14.4. Configuring a Password-Based Account Lockout Policy

A password-based account lockout policy protects against hackers who try to break into the directory by repeatedly trying to guess a user's password. The password policy can be set so that a specific user is locked out of the directory after a given number of failed attempts to bind.

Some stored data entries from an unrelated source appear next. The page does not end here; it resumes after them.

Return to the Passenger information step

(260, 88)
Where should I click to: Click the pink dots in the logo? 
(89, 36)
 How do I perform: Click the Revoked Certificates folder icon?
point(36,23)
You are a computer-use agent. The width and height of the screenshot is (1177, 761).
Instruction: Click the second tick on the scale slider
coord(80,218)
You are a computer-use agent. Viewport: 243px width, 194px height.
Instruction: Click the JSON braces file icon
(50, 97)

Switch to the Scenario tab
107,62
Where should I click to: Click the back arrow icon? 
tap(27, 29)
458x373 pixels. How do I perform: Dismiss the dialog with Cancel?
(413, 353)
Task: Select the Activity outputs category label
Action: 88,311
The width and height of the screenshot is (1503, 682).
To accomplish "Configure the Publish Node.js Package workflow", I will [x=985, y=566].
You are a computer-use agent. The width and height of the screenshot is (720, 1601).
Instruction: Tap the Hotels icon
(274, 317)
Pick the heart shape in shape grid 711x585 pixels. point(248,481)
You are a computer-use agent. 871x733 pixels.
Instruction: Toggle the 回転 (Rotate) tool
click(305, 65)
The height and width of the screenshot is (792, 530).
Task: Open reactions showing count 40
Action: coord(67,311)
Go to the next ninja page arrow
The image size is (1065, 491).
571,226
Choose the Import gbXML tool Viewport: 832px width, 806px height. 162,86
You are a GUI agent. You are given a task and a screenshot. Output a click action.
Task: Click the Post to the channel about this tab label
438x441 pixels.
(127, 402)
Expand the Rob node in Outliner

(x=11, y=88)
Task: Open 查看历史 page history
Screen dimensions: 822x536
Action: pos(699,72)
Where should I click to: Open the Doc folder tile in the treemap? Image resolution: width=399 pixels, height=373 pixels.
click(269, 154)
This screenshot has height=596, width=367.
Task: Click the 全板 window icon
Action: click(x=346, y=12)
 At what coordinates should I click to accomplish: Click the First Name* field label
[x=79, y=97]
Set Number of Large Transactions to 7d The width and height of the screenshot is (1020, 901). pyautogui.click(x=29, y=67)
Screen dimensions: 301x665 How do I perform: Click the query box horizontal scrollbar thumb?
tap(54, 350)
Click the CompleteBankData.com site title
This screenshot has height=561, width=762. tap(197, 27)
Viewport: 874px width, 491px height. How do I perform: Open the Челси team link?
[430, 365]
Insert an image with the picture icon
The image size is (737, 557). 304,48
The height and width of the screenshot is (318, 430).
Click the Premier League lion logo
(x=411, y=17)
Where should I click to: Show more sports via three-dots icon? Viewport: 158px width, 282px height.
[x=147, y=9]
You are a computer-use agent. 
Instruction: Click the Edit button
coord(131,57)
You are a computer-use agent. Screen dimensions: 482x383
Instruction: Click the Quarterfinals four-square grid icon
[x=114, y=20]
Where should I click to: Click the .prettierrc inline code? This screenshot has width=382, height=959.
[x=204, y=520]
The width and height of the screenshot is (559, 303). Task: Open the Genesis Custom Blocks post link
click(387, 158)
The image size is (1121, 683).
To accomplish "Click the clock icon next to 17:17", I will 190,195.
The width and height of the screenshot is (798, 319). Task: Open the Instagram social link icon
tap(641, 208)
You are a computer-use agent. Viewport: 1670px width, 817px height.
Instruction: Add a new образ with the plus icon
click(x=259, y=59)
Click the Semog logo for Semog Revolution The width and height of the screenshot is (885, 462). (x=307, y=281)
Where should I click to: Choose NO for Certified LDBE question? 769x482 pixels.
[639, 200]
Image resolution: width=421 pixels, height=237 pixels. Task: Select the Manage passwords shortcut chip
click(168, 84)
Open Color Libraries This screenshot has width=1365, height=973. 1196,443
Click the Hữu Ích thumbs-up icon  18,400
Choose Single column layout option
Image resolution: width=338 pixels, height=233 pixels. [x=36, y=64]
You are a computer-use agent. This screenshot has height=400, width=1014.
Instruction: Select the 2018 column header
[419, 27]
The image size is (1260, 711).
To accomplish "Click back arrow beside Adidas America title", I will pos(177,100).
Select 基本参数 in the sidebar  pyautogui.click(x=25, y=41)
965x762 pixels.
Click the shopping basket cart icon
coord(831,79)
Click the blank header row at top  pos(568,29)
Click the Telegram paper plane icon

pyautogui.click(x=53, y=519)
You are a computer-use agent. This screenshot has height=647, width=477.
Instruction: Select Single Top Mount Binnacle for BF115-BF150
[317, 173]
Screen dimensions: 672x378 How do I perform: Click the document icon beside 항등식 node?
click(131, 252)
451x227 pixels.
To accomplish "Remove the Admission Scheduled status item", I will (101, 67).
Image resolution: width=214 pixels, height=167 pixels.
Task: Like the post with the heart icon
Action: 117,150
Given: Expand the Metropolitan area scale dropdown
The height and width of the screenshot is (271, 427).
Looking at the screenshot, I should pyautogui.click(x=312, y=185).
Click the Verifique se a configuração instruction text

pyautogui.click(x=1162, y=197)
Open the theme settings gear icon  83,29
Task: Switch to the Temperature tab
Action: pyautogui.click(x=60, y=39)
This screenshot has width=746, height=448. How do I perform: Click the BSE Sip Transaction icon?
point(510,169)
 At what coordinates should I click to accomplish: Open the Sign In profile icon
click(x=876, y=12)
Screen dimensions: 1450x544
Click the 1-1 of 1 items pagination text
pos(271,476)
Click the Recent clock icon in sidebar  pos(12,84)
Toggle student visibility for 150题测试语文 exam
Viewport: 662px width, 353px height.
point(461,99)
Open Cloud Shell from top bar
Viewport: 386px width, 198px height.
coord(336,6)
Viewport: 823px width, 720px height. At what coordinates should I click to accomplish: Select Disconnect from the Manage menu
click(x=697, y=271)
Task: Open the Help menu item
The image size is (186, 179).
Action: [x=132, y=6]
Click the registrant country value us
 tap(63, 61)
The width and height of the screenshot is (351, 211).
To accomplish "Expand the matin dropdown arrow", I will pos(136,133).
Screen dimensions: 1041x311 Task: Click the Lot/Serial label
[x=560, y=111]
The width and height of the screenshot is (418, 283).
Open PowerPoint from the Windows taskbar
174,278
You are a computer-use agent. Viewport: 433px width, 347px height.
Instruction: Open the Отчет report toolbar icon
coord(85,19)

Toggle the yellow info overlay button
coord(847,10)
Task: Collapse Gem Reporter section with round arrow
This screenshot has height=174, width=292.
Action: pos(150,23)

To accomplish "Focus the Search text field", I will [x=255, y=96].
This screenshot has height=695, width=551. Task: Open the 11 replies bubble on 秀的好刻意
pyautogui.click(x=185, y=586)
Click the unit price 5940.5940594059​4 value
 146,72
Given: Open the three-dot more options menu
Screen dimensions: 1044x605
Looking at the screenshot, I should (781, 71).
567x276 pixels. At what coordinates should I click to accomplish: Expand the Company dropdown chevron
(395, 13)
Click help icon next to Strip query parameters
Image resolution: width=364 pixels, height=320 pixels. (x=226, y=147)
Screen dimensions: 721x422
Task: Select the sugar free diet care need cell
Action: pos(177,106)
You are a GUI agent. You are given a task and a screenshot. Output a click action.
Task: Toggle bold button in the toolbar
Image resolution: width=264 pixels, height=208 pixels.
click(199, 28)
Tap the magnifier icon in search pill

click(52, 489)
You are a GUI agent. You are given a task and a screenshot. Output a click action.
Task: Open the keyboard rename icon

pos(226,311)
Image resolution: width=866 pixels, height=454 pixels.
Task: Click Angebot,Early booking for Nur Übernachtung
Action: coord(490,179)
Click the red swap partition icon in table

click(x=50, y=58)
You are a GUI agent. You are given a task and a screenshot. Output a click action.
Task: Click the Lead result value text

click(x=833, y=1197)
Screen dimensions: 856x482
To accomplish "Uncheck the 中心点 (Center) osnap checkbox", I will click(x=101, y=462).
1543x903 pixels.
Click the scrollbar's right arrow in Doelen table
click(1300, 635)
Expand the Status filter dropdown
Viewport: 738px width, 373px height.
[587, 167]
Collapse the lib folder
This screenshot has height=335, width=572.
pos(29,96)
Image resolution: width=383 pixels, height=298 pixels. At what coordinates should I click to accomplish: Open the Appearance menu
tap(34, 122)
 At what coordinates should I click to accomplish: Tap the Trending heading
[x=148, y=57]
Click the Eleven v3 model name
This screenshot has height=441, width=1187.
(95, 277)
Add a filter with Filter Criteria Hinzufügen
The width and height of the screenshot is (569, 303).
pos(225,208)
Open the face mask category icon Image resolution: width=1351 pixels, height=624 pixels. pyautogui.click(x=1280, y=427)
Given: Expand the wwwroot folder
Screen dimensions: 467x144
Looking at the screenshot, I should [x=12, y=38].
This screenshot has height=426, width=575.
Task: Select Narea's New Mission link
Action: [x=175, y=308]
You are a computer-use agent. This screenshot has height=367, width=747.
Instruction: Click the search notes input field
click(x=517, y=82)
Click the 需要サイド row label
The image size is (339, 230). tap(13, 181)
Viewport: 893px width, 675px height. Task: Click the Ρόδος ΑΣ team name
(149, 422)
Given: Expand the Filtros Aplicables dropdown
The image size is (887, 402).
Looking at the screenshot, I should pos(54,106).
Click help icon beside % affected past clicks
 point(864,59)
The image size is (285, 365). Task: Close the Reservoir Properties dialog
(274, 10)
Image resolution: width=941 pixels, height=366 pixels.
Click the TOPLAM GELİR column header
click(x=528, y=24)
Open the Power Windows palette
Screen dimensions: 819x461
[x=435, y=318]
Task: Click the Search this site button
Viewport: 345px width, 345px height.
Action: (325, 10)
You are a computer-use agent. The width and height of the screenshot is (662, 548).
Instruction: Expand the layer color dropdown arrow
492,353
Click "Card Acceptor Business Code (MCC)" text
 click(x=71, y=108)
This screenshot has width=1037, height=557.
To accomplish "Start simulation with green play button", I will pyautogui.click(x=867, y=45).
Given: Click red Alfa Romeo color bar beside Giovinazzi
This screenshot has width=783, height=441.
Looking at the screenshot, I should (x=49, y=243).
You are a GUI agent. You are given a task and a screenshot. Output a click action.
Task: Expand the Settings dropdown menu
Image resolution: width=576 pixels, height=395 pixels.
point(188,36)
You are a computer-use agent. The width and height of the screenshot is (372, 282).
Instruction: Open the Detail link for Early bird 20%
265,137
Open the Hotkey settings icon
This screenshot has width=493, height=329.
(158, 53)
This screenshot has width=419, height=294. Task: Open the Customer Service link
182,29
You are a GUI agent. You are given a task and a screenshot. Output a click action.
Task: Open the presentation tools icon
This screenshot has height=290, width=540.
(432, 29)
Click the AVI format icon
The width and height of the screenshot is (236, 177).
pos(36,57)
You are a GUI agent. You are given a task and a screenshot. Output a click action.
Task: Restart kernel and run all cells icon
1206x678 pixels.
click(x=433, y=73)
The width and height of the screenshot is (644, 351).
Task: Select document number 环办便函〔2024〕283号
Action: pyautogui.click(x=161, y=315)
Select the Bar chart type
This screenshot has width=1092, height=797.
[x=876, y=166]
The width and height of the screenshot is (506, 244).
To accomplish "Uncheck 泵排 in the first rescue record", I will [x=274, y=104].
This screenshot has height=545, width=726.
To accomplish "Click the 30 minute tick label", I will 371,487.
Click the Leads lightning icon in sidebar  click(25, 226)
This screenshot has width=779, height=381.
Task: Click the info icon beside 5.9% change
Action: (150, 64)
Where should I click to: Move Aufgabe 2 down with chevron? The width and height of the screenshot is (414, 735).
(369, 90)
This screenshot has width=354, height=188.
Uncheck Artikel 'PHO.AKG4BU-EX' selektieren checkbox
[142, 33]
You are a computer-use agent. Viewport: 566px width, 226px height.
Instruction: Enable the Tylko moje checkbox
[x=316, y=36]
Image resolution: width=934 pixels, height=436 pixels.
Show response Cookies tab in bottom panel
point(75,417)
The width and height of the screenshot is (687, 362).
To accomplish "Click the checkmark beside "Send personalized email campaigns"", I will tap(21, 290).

14.4.1. Configuring the Account Lockout Policy Using the Console

To set up or modify the account lockout policy for the Directory Server:
  1. Select the Configuration tab and then the Data node.
  2. In the right pane, select the Account Lockout tab.
  3. To enable account lockout, select the Accounts may be locked out check box.
  4. Enter the maximum number of allowed bind failures in the Lockout account after X login failures text box. The server locks out users who exceed the limit specified here.
  5. In the Reset failure counter after X minutes text box, enter the number of minutes for the server to wait before resetting the bind failure counter to zero.
  6. Set the interval for users to be locked out of the directory.
    • Select the Lockout Forever radio button to lock users out until their passwords have been reset by the administrator.
    • Set a specific lockout period by selecting the Lockout Duration radio button and entering the time (in minutes) in the text box.
  7. Click Save.

14.4.2. Configuring the Account Lockout Policy Using the Command Line

Table 14.4, “Account Lockout Policy Attributes” describes the attributes available to configure the account lockout policy. Use ldapmodify to change these attributes in the cn=config entry. For example:
[jsmith@server ~]$ ldapmodify -D "cn=directory manager" -W -x -p 389 -h server.example.com -x
dn: cn=config
changetype: modify
replace: passwordLockout
passwordLockout: on
-
add: passwordMaxFailure
passwordMaxFailure: 4
-
add: passwordLockoutDuration
passwordLockoutDuration: 600
-

Table 14.4. Account Lockout Policy Attributes

Attribute Name Definition
passwordLockout This attribute indicates whether users are locked out of the directory after a given number of failed bind attempts. Set the number of failed bind attempts after which the user will be locked out using the passwordMaxFailure attribute. Users can be locked out for a specific time or until an administrator resets the password. This attribute is set to off by default, meaning that users will not be locked out of the directory.
passwordMaxFailure This attribute indicates the number of failed bind attempts after which a user will be locked out of the directory. This attribute takes affect only if the passwordLockout attribute is set to on. This attribute is set to 3 bind failures by default.
passwordUnlock This attribute sets whether a user can log back into the server without administrator intervention. The default is for this attribute to be on, meaning that the user can log back into the server after a certain lockout period has passed. If this attribute is turned off, then the user cannot log back in using that account until it is manually unlocked by an administrator.
passwordLockoutDuration This attribute indicates the time, in seconds, that users will be locked out of the directory. The passwordUnlock attribute specifies if a user is locked out until the password is reset by an administrator (which means that the user is locked out indefinitely). If the passwordUnlock attribute is set to on, then the use can log in again as soon as the lockout duration time is reached. By default, the user is locked out for 3600 seconds.
passwordResetFailureCount This attribute specifies the time, in seconds, after which the password failure counter will be reset. Each time an invalid password is sent from the user's account, the password failure counter is incremented. If the passwordLockout attribute is set to on, users will be locked out of the directory when the counter reaches the number of failures specified by the passwordMaxFailure attribute. The account is locked out for the interval specified in the passwordLockoutDuration attribute, after which time the failure counter is reset to zero (0). Because the counter's purpose is to gage when a hacker is trying to gain access to the system, the counter must continue for a period long enough to detect a hacker. However, if the counter were to increment indefinitely over days and weeks, valid users might be locked out inadvertently. The reset password failure count attribute is set 600 seconds by default.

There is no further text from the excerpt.